## 指示と要件
以下の資料のうち、「Given: Click the start date 30/04/2019」を含む行から「The height and width of the screenshot is (764, 1156).」を含む行までを、1行を1つの文字列としてJSONのリストに入れる。空行は除く。

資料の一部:
++++
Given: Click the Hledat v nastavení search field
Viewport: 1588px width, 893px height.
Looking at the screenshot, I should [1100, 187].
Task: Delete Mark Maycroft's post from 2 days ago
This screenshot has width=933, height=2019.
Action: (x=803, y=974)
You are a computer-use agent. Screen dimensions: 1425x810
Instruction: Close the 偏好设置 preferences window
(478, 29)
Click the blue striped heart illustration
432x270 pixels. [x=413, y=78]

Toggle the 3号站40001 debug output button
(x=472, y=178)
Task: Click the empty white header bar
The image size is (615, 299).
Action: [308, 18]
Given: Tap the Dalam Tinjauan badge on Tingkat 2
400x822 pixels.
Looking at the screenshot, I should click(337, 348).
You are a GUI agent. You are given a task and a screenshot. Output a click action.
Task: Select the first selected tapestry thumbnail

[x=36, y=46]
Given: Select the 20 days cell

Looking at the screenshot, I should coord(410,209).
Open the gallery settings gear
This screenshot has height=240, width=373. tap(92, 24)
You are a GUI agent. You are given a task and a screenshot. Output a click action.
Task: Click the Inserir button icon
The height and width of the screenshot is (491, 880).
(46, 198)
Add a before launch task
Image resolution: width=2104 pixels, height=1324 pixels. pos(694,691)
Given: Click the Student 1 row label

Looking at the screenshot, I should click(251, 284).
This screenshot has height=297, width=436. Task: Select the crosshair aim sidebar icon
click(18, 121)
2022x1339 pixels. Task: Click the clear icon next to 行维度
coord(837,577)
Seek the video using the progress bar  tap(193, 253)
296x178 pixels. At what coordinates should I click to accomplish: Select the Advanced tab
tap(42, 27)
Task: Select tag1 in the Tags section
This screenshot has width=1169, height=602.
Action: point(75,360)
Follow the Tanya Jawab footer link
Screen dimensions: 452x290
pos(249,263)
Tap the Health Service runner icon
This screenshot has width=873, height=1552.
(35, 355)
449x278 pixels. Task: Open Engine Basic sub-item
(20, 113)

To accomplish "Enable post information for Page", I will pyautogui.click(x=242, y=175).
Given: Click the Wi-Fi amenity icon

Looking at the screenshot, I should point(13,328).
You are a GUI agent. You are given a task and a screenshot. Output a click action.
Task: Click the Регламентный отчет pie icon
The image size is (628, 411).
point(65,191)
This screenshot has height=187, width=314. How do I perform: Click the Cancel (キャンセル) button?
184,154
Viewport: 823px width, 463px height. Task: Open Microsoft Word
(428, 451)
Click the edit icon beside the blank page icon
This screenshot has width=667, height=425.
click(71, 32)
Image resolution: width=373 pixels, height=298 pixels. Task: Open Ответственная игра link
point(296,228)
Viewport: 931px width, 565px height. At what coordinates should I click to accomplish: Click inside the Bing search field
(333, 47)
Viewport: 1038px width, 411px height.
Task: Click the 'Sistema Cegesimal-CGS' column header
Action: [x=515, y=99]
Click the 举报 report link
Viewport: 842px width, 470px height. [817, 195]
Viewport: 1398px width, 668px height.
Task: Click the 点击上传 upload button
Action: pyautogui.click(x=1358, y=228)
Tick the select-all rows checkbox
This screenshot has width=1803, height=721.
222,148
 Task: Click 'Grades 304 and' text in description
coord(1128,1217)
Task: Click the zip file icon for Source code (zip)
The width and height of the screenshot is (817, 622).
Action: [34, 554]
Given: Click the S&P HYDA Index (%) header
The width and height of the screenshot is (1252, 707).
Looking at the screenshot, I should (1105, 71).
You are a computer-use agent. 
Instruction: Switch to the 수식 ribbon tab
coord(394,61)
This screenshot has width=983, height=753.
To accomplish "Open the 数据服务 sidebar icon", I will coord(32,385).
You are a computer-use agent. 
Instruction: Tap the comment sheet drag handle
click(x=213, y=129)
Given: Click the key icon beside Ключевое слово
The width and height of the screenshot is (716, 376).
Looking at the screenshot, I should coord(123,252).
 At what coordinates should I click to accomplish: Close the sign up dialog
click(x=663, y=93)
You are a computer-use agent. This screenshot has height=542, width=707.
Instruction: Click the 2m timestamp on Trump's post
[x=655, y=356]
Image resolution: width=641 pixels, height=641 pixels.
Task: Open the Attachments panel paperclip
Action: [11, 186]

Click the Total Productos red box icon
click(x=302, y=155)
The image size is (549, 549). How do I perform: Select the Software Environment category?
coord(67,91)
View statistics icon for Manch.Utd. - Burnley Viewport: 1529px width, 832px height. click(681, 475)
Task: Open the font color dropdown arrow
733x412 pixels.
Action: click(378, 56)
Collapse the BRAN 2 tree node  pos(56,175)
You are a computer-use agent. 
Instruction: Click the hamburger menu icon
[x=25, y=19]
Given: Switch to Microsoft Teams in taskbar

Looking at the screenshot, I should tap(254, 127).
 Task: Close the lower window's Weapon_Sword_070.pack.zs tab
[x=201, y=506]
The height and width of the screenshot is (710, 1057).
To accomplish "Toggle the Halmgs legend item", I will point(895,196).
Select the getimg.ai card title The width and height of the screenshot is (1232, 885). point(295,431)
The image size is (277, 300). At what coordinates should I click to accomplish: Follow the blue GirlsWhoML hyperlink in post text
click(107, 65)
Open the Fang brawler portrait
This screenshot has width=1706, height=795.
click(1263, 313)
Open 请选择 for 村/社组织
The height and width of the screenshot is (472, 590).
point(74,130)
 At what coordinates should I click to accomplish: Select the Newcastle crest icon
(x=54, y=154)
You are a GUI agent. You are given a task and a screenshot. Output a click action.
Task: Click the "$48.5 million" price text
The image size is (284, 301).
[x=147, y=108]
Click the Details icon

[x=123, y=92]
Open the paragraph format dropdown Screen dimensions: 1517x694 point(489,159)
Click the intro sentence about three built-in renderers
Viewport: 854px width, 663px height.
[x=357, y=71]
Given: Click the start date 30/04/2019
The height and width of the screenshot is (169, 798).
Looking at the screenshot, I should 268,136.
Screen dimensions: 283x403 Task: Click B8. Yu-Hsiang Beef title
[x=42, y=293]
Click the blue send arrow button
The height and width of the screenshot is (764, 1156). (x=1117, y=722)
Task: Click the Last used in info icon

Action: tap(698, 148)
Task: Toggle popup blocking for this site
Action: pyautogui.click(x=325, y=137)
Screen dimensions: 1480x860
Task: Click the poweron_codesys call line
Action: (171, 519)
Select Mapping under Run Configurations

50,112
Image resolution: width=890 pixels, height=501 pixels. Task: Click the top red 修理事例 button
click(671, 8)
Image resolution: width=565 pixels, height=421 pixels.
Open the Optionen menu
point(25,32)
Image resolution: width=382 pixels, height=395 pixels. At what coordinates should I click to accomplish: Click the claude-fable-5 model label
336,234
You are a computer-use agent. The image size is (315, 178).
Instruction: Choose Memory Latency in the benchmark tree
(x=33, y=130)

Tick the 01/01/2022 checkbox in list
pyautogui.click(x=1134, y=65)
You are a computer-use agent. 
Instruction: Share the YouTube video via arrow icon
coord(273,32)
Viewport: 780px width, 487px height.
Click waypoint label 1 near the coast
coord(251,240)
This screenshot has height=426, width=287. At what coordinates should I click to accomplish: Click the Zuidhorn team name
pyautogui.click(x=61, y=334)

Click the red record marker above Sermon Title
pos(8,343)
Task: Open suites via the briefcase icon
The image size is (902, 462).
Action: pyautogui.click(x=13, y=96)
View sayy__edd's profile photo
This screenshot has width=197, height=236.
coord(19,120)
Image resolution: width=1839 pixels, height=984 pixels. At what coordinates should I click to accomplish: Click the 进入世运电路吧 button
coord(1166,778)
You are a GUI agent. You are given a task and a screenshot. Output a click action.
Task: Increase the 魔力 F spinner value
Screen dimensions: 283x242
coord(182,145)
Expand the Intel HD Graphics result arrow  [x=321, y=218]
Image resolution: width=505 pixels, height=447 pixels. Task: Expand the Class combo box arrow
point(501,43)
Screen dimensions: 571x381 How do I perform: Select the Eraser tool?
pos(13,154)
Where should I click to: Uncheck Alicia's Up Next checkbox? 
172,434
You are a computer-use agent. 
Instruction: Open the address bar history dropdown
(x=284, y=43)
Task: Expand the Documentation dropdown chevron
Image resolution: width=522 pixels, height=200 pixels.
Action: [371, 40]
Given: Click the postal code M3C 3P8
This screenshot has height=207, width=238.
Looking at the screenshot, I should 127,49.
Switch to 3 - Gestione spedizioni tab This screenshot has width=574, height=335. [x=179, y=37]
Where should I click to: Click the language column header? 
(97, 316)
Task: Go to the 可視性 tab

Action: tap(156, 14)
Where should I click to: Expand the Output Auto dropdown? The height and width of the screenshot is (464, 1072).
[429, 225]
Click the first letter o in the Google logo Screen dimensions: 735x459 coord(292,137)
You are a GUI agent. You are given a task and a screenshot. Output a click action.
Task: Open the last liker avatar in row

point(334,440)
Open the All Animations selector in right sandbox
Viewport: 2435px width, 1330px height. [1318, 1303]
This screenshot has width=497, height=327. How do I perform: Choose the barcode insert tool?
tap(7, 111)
++++
## 練習問題の解答
[
  "Given: Click the start date 30/04/2019",
  "The height and width of the screenshot is (169, 798).",
  "Looking at the screenshot, I should 268,136.",
  "Screen dimensions: 283x403 Task: Click B8. Yu-Hsiang Beef title",
  "[x=42, y=293]",
  "Click the blue send arrow button",
  "The height and width of the screenshot is (764, 1156). (x=1117, y=722)"
]